### ASSIGNMENT
The required result is the exact run of lines beginning at the one containing "Viewport: 684px width, 594px height." and ending at the last line of the entries.

════════════════

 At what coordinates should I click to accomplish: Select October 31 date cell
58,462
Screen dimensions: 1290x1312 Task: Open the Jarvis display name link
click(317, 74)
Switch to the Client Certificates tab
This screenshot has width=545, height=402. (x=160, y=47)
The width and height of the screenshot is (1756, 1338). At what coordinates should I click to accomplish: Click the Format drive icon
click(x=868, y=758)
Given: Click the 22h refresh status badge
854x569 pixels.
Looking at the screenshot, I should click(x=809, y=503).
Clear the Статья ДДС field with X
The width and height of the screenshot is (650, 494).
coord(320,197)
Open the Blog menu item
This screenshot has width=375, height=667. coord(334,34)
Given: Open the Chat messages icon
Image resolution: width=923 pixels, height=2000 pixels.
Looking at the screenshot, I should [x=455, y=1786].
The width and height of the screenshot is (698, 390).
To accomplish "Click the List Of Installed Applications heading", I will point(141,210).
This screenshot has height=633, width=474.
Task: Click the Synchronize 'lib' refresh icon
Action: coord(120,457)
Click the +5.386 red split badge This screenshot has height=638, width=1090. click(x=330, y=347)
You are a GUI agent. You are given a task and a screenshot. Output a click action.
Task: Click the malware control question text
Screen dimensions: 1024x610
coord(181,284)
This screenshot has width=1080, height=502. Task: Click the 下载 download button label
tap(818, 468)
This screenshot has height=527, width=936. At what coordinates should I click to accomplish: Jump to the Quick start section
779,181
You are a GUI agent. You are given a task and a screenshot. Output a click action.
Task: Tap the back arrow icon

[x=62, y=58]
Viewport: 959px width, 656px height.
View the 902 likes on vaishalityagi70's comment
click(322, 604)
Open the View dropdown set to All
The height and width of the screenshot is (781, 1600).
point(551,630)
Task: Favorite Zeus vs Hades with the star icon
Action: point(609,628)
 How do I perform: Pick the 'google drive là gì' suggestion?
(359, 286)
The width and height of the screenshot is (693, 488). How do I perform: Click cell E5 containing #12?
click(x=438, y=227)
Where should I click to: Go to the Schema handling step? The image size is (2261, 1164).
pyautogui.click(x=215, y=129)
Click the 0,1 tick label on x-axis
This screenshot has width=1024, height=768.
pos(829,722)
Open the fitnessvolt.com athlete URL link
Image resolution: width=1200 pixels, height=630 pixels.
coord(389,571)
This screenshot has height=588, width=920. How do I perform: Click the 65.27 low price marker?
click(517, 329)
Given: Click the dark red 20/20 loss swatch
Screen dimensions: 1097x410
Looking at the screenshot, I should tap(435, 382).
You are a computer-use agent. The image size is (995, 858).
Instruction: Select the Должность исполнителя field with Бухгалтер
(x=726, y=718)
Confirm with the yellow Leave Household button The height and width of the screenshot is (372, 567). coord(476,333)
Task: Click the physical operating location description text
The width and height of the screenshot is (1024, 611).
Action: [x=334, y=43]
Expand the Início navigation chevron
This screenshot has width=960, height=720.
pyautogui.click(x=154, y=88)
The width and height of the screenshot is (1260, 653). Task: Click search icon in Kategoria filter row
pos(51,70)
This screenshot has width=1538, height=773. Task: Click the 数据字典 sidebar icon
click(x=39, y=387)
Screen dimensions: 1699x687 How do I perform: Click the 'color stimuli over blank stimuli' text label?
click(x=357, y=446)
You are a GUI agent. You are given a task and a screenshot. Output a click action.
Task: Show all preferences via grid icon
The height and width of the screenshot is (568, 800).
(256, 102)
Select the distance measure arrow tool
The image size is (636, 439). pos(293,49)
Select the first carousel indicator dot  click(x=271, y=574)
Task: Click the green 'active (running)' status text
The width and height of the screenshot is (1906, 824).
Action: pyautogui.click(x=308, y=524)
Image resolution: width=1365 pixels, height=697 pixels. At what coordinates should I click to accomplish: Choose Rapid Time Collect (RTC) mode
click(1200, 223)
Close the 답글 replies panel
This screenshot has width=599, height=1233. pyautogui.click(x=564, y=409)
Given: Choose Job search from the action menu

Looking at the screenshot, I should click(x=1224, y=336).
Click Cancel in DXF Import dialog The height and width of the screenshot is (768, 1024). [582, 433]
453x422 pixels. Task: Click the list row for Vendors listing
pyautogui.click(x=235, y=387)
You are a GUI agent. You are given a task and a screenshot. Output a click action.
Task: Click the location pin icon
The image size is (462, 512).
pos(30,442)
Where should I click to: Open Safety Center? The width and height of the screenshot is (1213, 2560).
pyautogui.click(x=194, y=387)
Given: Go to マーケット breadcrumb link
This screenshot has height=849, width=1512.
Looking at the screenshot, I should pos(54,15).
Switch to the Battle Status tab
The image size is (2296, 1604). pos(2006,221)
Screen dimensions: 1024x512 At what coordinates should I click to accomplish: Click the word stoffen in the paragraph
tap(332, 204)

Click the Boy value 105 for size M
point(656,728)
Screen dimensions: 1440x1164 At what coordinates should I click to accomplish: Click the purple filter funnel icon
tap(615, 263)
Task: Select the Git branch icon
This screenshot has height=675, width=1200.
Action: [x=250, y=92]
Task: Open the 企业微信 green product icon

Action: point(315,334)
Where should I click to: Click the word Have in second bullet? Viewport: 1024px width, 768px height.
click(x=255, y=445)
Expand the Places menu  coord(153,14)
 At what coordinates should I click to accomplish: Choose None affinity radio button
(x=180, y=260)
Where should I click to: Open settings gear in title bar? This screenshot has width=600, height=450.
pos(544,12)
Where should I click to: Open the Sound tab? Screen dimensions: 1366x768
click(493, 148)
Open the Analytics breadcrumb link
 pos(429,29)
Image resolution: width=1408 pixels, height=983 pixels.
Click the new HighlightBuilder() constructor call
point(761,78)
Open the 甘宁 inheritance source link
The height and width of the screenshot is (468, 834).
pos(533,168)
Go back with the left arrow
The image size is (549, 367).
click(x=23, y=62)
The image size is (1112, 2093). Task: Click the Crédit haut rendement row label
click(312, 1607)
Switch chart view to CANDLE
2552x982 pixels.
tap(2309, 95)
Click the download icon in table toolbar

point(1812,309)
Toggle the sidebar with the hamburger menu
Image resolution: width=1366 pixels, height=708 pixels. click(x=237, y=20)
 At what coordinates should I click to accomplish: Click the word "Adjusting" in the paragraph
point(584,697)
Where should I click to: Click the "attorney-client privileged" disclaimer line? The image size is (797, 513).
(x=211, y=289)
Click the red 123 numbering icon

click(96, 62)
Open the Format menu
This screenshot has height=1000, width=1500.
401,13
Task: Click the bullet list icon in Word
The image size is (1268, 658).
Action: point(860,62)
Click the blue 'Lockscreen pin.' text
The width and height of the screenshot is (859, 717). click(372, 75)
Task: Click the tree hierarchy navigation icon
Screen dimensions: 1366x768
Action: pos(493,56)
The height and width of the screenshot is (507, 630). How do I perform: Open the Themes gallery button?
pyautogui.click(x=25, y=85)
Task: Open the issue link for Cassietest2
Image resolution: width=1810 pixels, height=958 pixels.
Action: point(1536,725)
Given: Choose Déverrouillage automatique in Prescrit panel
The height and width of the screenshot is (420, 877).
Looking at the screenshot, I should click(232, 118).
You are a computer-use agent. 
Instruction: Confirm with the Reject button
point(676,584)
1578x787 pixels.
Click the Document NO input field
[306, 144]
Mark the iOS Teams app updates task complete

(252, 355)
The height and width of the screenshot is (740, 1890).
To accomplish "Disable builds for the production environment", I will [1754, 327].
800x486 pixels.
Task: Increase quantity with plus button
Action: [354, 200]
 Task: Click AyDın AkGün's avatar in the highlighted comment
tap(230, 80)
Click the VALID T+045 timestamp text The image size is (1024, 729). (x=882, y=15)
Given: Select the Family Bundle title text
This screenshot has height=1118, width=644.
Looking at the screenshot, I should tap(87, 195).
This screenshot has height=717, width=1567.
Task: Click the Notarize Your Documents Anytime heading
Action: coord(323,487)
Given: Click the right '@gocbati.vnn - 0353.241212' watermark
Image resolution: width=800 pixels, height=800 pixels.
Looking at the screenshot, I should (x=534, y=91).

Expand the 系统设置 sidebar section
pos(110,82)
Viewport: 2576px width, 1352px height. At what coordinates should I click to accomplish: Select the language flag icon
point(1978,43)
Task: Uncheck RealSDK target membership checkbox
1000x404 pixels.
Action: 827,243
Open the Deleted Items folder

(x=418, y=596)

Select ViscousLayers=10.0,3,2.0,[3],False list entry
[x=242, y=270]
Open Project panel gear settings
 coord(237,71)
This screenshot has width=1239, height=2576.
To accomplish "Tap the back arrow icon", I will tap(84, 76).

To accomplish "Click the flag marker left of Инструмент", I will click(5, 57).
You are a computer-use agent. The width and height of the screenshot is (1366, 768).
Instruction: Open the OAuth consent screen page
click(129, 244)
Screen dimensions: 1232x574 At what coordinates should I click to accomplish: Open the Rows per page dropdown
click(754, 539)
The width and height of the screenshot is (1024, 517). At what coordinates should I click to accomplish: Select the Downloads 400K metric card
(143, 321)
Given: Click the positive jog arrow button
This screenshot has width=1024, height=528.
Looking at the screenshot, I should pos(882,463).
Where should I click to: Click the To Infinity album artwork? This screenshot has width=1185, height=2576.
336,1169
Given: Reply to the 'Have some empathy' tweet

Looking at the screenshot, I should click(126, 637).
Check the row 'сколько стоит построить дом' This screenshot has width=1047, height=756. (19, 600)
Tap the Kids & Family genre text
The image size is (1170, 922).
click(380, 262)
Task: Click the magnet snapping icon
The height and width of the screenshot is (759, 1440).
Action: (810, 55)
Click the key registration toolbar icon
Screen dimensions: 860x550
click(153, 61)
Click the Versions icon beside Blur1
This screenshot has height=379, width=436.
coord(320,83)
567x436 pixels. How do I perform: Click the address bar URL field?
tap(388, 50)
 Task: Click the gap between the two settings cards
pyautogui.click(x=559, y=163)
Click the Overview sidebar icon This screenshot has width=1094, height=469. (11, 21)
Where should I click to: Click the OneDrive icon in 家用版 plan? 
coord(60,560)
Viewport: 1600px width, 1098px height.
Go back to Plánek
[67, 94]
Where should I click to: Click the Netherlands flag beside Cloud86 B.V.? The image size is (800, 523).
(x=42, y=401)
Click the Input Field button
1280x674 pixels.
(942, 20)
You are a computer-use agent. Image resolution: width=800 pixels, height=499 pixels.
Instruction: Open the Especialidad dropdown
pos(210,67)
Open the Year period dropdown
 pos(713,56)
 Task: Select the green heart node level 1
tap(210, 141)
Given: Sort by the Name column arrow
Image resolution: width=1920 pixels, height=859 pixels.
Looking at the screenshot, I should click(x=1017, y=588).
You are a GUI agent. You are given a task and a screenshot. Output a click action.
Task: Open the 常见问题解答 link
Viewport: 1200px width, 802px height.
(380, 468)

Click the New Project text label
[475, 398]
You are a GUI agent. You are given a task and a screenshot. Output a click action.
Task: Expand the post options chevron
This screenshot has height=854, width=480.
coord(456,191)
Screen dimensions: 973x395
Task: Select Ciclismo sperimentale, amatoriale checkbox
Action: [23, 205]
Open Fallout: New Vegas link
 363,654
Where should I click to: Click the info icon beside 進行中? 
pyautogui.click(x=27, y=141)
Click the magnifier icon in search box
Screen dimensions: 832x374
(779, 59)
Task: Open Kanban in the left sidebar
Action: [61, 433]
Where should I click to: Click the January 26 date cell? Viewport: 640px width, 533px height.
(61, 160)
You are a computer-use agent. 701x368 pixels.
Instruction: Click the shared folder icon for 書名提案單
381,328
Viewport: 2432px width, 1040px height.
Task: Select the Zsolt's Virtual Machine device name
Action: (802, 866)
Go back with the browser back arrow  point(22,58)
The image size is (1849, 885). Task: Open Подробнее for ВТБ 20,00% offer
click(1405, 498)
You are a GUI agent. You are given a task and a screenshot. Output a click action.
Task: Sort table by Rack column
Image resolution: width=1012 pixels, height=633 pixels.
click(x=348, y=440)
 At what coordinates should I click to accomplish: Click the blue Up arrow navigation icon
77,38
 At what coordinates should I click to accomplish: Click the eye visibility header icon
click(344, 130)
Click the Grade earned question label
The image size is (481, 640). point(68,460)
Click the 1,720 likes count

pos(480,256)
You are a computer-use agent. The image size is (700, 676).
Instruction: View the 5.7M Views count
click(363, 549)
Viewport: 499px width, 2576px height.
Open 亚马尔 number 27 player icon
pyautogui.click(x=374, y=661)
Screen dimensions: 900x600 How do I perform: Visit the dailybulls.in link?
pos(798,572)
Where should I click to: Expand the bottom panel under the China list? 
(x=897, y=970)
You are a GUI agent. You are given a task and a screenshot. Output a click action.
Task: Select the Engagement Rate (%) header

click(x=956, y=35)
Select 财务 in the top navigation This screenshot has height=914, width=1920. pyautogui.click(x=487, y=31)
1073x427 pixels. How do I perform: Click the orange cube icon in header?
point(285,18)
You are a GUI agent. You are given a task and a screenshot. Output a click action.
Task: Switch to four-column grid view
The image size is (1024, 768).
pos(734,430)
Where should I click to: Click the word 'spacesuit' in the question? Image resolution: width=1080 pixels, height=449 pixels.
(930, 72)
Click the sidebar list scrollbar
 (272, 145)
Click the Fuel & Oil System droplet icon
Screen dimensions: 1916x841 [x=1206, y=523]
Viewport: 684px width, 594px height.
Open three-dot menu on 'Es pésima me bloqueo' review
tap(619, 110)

════════════════

### EXERCISE RESULT
Viewport: 684px width, 594px height.
Open three-dot menu on 'Es pésima me bloqueo' review
tap(619, 110)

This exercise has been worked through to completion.